- WHAT NEEDS TO BE DONE:
Copy out the mailing-list message about the Xen networking kernel patch word for word, from its first line through its last.

- EXTRACT TO READ:
****
I'll be applying the 3-line kernel patch here; do we stand any chance of getting something like this cherry picked into the Fedora kernel? It's not upstream as of 3.18:
http://lxr.free-electrons.com/source/drivers/net/xen-netfront.c#L628
I can advocate on xen-devel if needed.
-Bill
On 12/11/14 13:28, Bill McGonigle wrote:
[76819.472975] vif vif-2-0 vif2.0: txreq.offset: 8ee, size: 3858, end: 6144 [76819.473012] vif vif-2-0 vif2.0: fatal error; disabling device [76819.482474] brbfc: port 2(vif2.0) entered disabled state
Followup: a few days later, this patch hit lkml:
https://lkml.org/lkml/2014/12/14/147
The Fedora 3.17.8 kernel definitely has it (in patch-3.17.8.xz).
The problem is in the DomU kernel, so that's where the updates need to happen. 3.17.3 was really giving me headaches lately as a DomU - to the point that I'd have to reboot and hope I could 'xl console' and yum could download the update before the port got disabled. I don't know why the problem go so much more severe this week - the domU and dom0 kernels haven't been updated for a few weeks. I rebooted to deal with some bum memory, so something apparently is different other than the kernels.
Anyway, after updating the DomU kernel to 3.17.8 the networking has been stable so far.
-Bill
****
- COLLECTED DATA:
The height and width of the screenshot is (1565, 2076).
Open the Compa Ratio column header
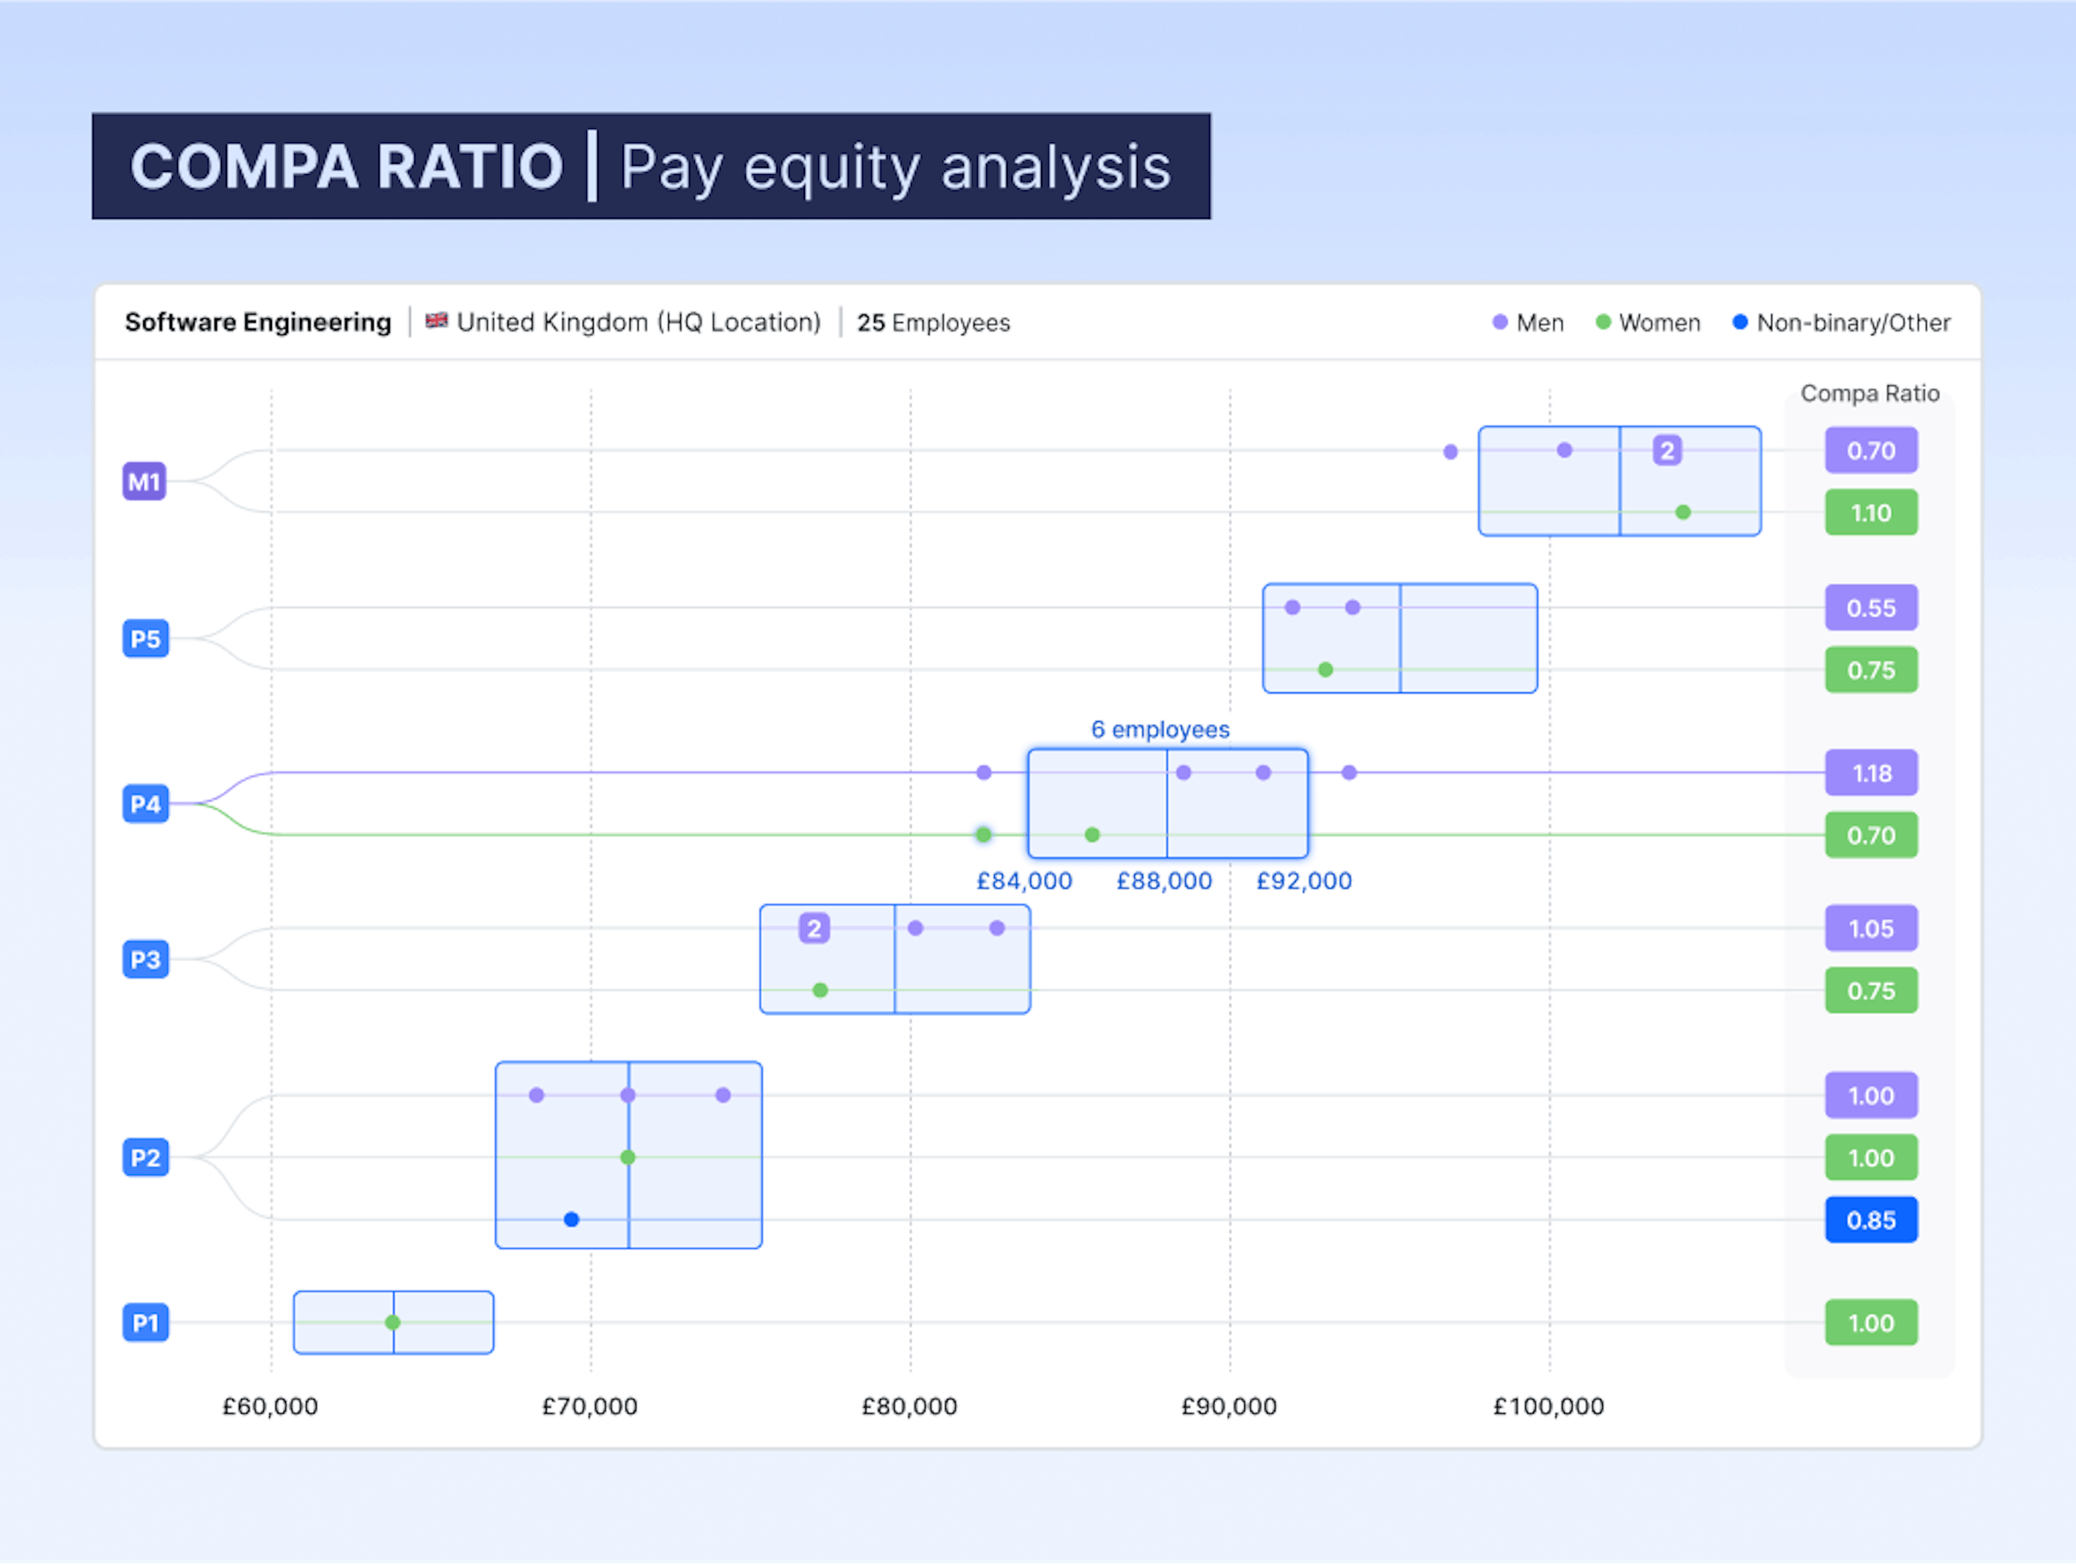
****
- SOLUTION FOR THIS PROBLEM:
I'll be applying the 3-line kernel patch here; do we stand any chance of getting something like this cherry picked into the Fedora kernel? It's not upstream as of 3.18:
http://lxr.free-electrons.com/source/drivers/net/xen-netfront.c#L628
I can advocate on xen-devel if needed.
-Bill
On 12/11/14 13:28, Bill McGonigle wrote:
[76819.472975] vif vif-2-0 vif2.0: txreq.offset: 8ee, size: 3858, end: 6144 [76819.473012] vif vif-2-0 vif2.0: fatal error; disabling device [76819.482474] brbfc: port 2(vif2.0) entered disabled state
Followup: a few days later, this patch hit lkml:
https://lkml.org/lkml/2014/12/14/147
The Fedora 3.17.8 kernel definitely has it (in patch-3.17.8.xz).
The problem is in the DomU kernel, so that's where the updates need to happen. 3.17.3 was really giving me headaches lately as a DomU - to the point that I'd have to reboot and hope I could 'xl console' and yum could download the update before the port got disabled. I don't know why the problem go so much more severe this week - the domU and dom0 kernels haven't been updated for a few weeks. I rebooted to deal with some bum memory, so something apparently is different other than the kernels.
Anyway, after updating the DomU kernel to 3.17.8 the networking has been stable so far.
-Bill